Selected passage Block Start

Branching out into Suffolk (slightly)

We’ve been contacted by another blog reader looking for some help filling out the final details of some family history research which has led him from Suffolk to Norfolk.

 

My grandfather, Albert Holmes from Newmarket Suffolk, was born in  1883.  Albert was a Bricklayer before he joined up to the B Company of the 2nd Btn Suffolk Regiment. He was born in Exning (nr Newmarket) and lived in Newmarket. He married just before he joined up and his widow (my grandmother) never remarried but lived until 1971 aged 88 –  much of the time in the house they moved into after the marriage!

We know he was home on leave late 1916/1917 as I have a photo of him with his wife and my mother – who was born in April 1915.

Albert with wife Edith and daughter Beryl.

He is recorded on the War memorial in Newmarket but until I contacted the Suffolk Regiment Museum with a photograph I did not know that he was in the Norfolk Regiment.  More research has let us know that Albert died of his wounds on 6th Aug 1918 and was buried in North Gate Cemetery in Baghdad.

Selected passage Block End

### Assigned task 1
Do these statements agree with the Albert Holmes passage? Answer yes or no for each and quote the words that settle it. (a) Albert was born in Exning. (b) Albert's widow remarried. (c) Albert was buried in Newmarket.
### Assigned task 2
List every person named in the Albert Holmes passage.
### Assigned task 3
Reproduce the stretch of the Albert Holmes passage from "My grandfather, Albert" through "Cemetery in Baghdad.".
Answer from the Albert Holmes passage alone.

Records Block Start

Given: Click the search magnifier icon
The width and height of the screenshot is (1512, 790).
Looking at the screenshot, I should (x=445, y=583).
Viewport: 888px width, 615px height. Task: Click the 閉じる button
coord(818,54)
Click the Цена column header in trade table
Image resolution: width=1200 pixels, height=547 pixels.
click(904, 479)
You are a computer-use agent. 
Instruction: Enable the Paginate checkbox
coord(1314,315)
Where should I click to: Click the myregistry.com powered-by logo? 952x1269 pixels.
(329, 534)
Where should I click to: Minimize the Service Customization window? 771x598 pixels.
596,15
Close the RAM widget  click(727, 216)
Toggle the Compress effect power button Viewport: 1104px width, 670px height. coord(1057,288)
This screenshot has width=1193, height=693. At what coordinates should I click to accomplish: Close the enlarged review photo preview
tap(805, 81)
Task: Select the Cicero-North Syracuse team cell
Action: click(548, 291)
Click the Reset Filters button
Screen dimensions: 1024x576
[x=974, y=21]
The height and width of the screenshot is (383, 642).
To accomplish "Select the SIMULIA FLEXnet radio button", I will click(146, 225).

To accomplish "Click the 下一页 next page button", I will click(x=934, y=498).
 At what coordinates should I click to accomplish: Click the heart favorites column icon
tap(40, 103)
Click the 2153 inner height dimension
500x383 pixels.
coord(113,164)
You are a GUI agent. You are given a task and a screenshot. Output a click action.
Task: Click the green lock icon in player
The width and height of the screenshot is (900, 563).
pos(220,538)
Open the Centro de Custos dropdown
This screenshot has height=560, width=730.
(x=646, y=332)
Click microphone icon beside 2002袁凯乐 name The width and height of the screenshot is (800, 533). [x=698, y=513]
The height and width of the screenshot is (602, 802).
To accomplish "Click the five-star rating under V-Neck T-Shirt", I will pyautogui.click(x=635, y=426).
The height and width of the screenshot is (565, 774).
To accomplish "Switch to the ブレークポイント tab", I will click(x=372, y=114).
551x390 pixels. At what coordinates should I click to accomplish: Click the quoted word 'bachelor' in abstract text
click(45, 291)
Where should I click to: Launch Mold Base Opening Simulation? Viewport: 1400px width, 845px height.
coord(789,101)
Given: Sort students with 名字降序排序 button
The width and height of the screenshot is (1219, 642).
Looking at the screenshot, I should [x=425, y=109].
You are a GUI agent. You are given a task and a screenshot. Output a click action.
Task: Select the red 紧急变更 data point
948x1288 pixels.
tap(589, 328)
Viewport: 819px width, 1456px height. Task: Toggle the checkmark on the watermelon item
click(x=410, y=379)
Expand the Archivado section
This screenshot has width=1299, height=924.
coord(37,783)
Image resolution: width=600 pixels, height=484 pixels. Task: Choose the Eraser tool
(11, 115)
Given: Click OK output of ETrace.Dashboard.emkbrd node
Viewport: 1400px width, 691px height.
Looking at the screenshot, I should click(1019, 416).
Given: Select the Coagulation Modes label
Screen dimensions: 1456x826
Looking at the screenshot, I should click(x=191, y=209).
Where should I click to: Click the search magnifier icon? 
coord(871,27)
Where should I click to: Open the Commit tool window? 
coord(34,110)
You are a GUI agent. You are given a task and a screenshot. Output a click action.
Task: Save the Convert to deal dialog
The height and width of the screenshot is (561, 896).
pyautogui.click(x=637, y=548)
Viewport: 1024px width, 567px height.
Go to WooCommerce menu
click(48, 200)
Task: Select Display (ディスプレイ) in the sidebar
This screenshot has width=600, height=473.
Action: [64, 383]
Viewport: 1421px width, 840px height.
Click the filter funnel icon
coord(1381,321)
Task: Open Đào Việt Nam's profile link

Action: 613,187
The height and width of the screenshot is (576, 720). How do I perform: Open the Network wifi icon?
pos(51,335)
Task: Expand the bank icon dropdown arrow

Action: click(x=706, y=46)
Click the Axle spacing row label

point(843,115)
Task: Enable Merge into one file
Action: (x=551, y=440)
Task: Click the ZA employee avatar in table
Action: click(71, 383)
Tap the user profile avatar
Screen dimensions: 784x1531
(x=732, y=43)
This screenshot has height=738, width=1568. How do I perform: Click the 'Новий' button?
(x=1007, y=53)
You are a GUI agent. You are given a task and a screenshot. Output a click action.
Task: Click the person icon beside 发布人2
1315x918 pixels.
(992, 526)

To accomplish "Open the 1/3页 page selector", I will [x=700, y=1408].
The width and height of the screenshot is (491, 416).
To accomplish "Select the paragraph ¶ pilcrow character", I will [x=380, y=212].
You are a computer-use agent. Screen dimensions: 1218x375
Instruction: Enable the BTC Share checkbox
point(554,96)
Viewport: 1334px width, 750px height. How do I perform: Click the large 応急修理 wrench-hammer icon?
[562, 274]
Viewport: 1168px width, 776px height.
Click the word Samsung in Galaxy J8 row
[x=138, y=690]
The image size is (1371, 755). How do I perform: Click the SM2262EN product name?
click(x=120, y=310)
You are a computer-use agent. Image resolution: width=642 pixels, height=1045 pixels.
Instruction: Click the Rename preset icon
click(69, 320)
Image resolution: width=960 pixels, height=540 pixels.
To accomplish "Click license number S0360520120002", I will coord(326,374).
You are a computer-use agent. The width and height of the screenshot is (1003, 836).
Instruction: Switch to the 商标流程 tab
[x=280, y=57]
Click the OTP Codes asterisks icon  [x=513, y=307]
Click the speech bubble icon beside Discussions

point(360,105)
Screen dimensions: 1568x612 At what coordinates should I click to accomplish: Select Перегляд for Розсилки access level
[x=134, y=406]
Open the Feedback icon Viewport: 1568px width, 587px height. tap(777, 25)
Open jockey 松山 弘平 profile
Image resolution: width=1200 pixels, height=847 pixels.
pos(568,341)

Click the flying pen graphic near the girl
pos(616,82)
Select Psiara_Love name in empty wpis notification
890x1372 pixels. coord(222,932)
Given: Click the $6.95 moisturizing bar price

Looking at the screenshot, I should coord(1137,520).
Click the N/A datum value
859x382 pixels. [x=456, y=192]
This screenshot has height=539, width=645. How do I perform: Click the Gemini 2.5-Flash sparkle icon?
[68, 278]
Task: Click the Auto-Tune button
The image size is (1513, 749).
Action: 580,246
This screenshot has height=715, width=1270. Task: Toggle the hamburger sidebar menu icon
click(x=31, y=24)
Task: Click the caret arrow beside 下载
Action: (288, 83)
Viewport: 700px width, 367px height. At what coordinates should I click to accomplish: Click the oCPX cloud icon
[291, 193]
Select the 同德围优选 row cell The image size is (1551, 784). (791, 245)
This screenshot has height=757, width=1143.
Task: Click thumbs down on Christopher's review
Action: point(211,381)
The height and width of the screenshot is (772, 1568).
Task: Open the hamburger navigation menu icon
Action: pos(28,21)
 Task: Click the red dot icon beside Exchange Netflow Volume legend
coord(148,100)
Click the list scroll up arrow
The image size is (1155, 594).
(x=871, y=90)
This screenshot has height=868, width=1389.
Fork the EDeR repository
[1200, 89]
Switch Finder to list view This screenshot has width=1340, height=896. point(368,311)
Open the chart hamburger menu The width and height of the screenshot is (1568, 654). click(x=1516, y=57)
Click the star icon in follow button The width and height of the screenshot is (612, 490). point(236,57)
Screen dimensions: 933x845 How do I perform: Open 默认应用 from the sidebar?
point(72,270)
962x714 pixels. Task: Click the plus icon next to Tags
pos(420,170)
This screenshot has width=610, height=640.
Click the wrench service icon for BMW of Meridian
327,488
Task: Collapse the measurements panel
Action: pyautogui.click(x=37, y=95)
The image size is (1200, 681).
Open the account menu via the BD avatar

Records Block End

### Task response 1
(a) Yes: "He was born in Exning (nr Newmarket)"
(b) No: "his widow (my grandmother) never remarried"
(c) No: "was buried in North Gate Cemetery in Baghdad"

### Task response 2
Albert Holmes, Edith, Beryl

### Task response 3
My grandfather, Albert Holmes from Newmarket Suffolk, was born in  1883.  Albert was a Bricklayer before he joined up to the B Company of the 2nd Btn Suffolk Regiment. He was born in Exning (nr Newmarket) and lived in Newmarket. He married just before he joined up and his widow (my grandmother) never remarried but lived until 1971 aged 88 –  much of the time in the house they moved into after the marriage!

We know he was home on leave late 1916/1917 as I have a photo of him with his wife and my mother – who was born in April 1915.

Albert with wife Edith and daughter Beryl.

He is recorded on the War memorial in Newmarket but until I contacted the Suffolk Regiment Museum with a photograph I did not know that he was in the Norfolk Regiment.  More research has let us know that Albert died of his wounds on 6th Aug 1918 and was buried in North Gate Cemetery in Baghdad.